- Instructions to follow: Print exactly the lines from the one that contains "The width and" through the final line of the entries below, both included, and nothing else; omit the pictures.

- Records supplied:
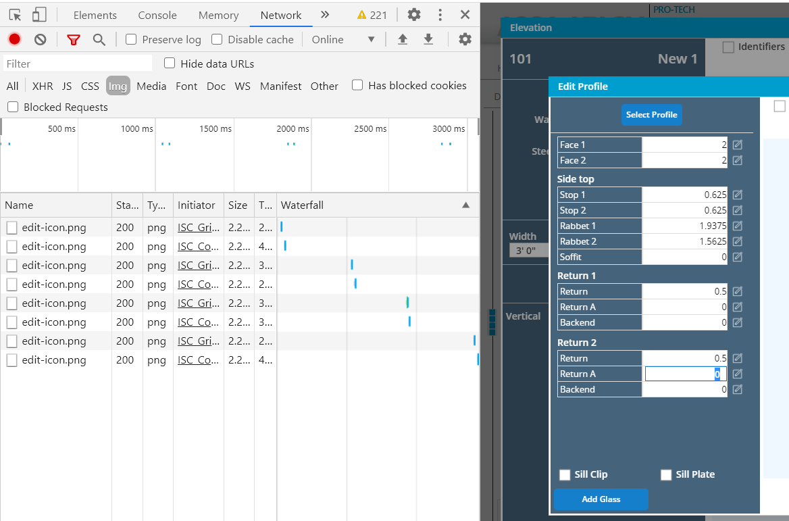This screenshot has height=521, width=789.
Task: Select the XHR filter type
Action: 43,86
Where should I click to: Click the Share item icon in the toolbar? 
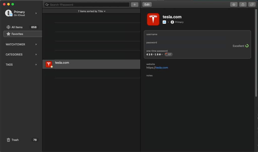(x=243, y=4)
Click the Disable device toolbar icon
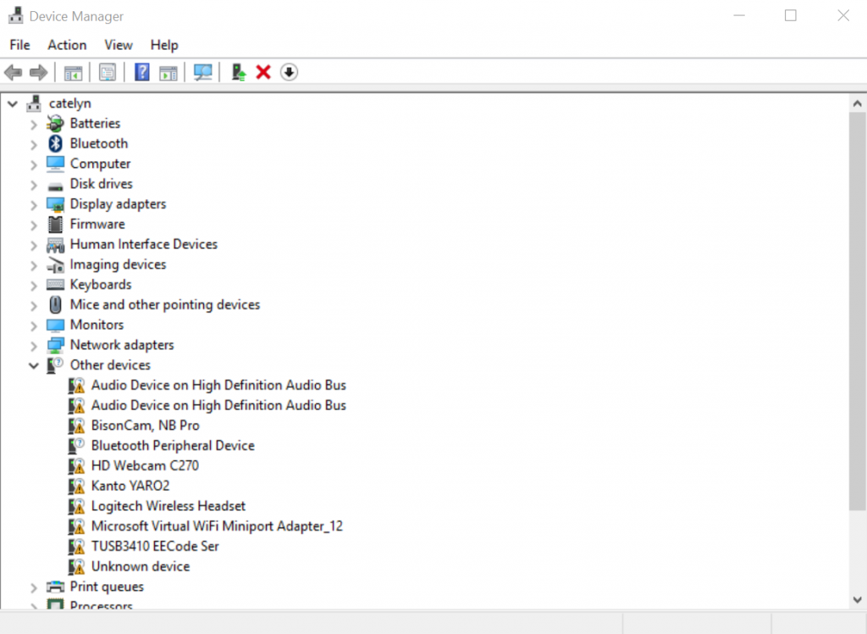This screenshot has height=634, width=867. 289,72
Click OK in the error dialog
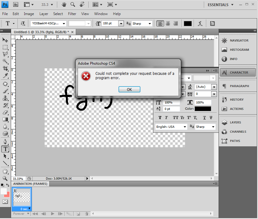 coord(129,89)
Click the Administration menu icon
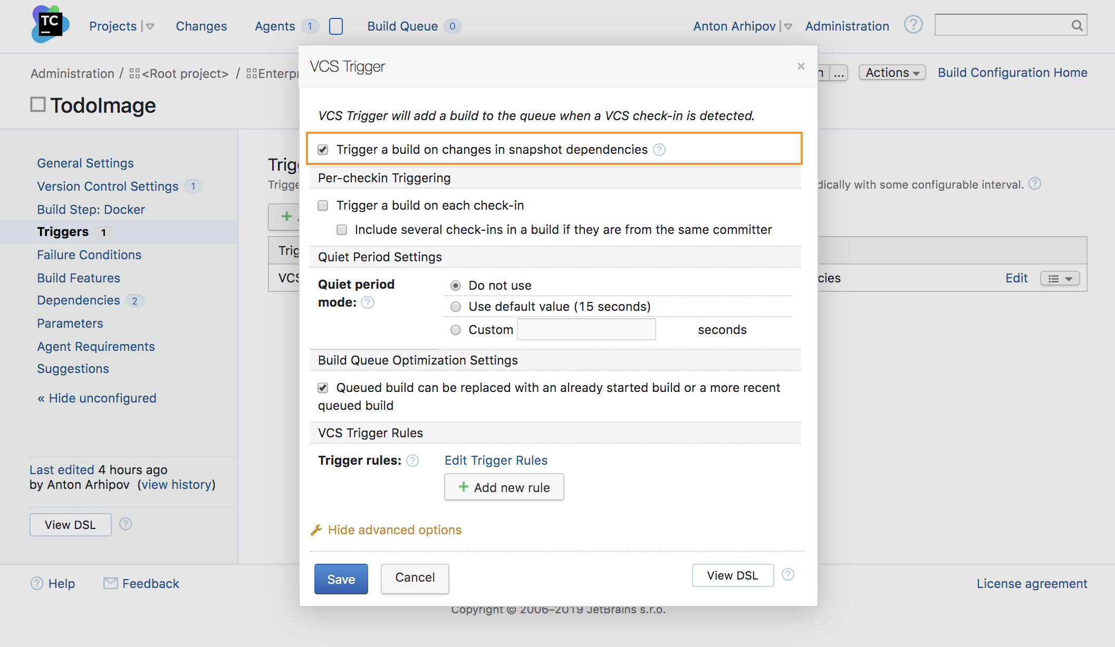 click(x=847, y=25)
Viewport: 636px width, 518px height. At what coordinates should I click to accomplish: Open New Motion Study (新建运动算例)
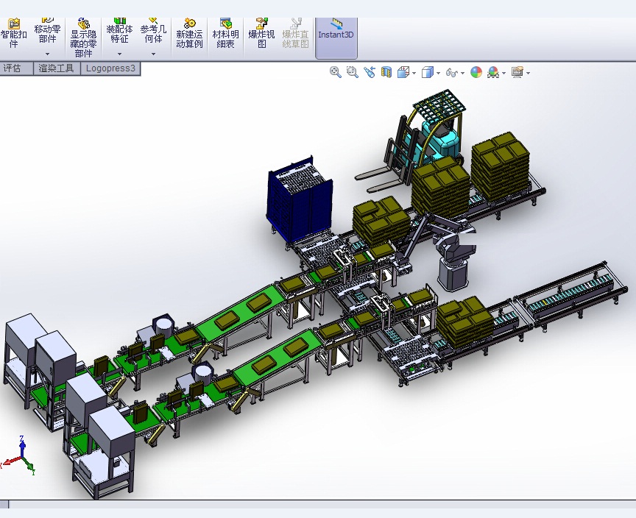click(189, 35)
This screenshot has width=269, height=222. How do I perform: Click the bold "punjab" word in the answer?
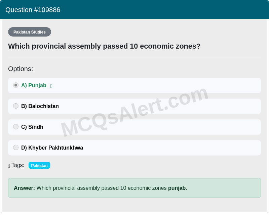[176, 188]
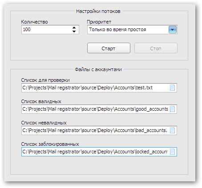Browse file for Список для проверки

(x=172, y=88)
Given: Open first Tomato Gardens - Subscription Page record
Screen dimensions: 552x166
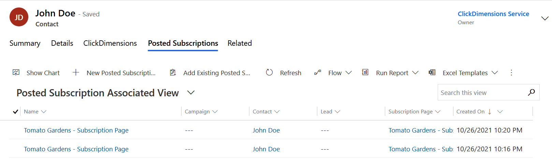Looking at the screenshot, I should point(76,130).
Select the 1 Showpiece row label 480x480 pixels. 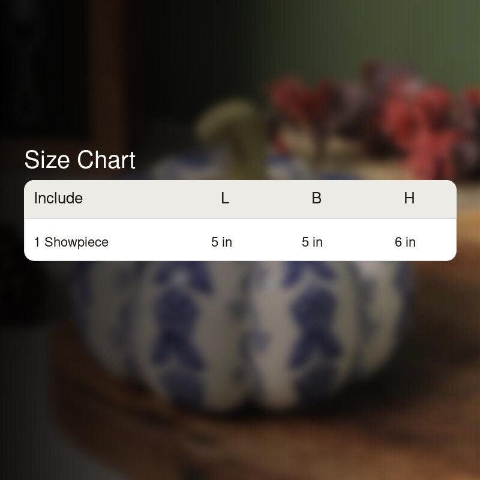click(71, 242)
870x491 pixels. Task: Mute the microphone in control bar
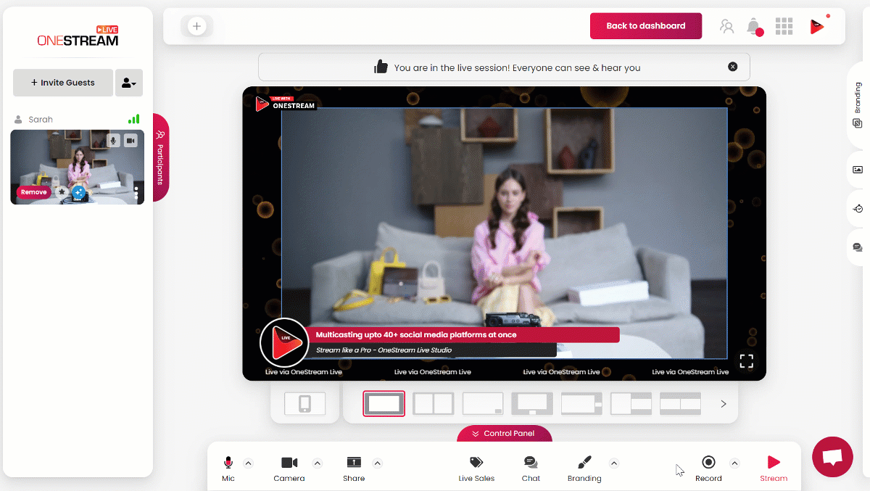(x=228, y=463)
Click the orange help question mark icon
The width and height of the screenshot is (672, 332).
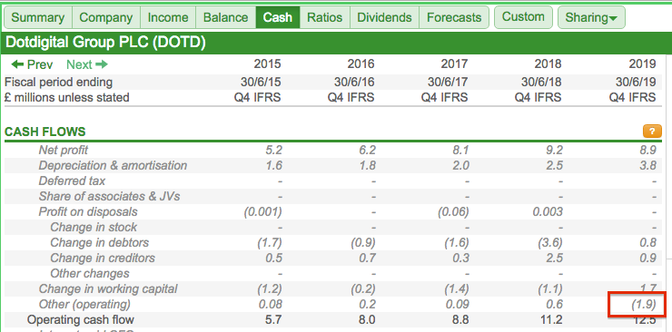point(652,132)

- Solution for this problem:
The width and height of the screenshot is (672, 332).
point(652,132)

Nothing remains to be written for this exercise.